*Activity*. Provide an exact copy of the lines from the beginning of the records through the line that includes "June 2024 (388, 1982)", and of no others.

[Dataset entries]
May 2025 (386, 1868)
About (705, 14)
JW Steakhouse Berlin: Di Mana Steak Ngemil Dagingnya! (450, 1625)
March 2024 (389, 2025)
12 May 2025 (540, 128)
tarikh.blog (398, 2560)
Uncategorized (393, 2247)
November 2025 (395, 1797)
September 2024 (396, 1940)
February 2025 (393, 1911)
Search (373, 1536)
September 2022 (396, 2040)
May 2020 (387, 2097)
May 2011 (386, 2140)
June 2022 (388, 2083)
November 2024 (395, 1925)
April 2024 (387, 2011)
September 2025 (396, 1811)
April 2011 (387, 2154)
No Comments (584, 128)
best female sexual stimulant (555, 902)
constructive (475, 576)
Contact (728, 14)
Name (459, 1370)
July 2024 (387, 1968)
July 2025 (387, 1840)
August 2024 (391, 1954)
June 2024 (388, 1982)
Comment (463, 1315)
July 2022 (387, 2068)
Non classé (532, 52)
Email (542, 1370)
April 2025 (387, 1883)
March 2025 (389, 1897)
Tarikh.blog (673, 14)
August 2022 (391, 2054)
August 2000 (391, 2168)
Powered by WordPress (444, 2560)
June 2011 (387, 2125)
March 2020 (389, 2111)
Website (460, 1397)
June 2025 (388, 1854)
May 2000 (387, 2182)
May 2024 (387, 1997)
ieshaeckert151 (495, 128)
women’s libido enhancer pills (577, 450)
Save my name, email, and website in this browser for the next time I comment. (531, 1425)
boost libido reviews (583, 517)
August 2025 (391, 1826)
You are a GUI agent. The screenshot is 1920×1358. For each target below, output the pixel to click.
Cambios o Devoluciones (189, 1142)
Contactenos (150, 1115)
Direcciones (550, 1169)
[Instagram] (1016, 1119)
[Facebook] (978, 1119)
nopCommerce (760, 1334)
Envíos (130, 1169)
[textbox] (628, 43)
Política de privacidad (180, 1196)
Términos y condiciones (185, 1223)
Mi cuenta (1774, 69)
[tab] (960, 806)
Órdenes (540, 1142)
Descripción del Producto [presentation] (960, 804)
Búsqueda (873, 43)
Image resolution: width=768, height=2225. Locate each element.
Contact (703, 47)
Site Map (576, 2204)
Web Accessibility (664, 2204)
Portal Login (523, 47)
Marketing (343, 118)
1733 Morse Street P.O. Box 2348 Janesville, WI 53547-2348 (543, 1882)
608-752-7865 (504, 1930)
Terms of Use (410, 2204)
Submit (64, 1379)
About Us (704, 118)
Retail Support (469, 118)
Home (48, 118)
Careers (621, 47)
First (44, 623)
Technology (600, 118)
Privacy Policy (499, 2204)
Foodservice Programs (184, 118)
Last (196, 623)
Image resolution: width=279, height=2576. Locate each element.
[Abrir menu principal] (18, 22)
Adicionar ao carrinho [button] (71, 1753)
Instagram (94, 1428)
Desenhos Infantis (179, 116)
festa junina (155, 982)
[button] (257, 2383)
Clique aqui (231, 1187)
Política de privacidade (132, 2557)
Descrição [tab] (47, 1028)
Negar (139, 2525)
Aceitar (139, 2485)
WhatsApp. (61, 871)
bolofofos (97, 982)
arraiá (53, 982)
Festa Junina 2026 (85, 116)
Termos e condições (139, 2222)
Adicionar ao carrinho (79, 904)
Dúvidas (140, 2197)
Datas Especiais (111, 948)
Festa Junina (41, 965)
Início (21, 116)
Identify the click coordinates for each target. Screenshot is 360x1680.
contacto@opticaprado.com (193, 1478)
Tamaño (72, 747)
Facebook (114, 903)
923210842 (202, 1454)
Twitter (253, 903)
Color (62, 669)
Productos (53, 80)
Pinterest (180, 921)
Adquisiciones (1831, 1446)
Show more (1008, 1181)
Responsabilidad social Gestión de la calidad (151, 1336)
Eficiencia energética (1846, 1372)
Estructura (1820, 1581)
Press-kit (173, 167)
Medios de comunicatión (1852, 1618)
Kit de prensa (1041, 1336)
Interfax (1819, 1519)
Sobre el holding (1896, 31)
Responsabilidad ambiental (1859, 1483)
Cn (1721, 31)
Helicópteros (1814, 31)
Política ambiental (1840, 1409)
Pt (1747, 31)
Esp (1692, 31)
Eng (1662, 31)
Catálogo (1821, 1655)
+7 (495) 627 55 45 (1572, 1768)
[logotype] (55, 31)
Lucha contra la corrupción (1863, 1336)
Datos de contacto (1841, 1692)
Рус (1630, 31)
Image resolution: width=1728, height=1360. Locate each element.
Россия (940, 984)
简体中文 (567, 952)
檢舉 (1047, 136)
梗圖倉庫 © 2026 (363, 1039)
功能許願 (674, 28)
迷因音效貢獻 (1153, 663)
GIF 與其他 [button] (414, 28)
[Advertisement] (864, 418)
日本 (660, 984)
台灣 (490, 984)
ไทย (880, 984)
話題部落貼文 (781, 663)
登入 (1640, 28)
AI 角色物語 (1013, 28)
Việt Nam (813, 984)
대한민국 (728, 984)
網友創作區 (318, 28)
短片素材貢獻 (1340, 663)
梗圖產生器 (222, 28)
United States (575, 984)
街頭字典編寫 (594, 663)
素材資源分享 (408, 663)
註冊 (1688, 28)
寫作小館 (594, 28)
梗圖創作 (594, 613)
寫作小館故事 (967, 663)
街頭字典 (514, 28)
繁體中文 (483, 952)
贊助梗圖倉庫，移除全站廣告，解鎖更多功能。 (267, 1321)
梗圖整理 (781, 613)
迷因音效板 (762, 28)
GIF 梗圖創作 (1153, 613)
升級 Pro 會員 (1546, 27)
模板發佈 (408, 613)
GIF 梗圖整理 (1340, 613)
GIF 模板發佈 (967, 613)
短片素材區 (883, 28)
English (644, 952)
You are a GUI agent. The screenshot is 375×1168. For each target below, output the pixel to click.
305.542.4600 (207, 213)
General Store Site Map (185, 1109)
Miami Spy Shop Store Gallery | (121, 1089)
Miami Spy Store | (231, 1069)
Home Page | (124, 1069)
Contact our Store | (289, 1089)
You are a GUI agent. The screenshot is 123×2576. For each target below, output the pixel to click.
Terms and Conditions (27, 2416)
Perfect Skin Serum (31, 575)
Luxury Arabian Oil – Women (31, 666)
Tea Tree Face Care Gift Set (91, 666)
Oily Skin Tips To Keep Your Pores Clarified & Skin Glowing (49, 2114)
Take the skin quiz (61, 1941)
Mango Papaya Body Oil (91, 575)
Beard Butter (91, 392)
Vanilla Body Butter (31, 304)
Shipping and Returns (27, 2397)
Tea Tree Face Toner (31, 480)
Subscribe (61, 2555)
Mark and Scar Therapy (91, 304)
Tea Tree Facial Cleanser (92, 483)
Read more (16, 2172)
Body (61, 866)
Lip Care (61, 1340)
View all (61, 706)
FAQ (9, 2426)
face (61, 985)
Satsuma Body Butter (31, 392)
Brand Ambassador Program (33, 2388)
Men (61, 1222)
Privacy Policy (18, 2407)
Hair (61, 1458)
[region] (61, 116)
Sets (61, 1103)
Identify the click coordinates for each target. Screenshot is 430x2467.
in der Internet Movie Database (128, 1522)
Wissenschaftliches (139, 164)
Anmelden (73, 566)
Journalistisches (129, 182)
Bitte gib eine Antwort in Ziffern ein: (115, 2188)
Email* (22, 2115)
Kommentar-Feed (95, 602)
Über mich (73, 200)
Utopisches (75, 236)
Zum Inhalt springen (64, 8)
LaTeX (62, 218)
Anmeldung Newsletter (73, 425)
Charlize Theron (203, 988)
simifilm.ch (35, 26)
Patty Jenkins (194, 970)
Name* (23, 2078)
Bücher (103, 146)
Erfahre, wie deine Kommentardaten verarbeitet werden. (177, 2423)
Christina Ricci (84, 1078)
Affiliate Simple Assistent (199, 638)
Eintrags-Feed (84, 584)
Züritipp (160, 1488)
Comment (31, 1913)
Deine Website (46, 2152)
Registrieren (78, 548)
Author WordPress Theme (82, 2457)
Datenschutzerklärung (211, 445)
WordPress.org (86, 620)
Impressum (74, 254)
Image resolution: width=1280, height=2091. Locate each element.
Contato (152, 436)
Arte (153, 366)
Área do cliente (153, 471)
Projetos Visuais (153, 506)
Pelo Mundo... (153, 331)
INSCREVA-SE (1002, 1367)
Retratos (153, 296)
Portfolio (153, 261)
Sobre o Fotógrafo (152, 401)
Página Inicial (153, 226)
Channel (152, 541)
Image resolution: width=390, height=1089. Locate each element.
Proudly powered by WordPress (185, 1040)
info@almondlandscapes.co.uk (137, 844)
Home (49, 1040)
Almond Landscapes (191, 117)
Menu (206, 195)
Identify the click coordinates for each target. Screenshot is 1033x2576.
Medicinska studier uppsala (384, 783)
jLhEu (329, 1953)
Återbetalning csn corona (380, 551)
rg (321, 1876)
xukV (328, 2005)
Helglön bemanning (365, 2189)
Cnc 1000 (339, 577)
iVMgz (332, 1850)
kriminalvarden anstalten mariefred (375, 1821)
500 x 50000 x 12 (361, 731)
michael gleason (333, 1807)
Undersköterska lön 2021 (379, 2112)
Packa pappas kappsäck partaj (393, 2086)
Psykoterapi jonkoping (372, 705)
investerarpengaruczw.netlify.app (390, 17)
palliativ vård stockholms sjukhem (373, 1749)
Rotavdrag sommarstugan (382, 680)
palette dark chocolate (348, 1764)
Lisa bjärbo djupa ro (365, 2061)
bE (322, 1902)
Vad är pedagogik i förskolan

*Exercise result*.
May 2025 (386, 1868)
About (705, 14)
JW Steakhouse Berlin: Di Mana Steak Ngemil Dagingnya! (450, 1625)
March 2024 (389, 2025)
12 May 2025 (540, 128)
tarikh.blog (398, 2560)
Uncategorized (393, 2247)
November 2025 (395, 1797)
September 2024 (396, 1940)
February 2025 (393, 1911)
Search (373, 1536)
September 2022 (396, 2040)
May 2020 (387, 2097)
May 2011 (386, 2140)
June 2022 (388, 2083)
November 2024 (395, 1925)
April 2024 (387, 2011)
September 2025 (396, 1811)
April 2011 (387, 2154)
No Comments (584, 128)
best female sexual stimulant (555, 902)
constructive (475, 576)
Contact (728, 14)
Name (459, 1370)
July 2024 (387, 1968)
July 2025 (387, 1840)
August 2024 (391, 1954)
June 2024 (388, 1982)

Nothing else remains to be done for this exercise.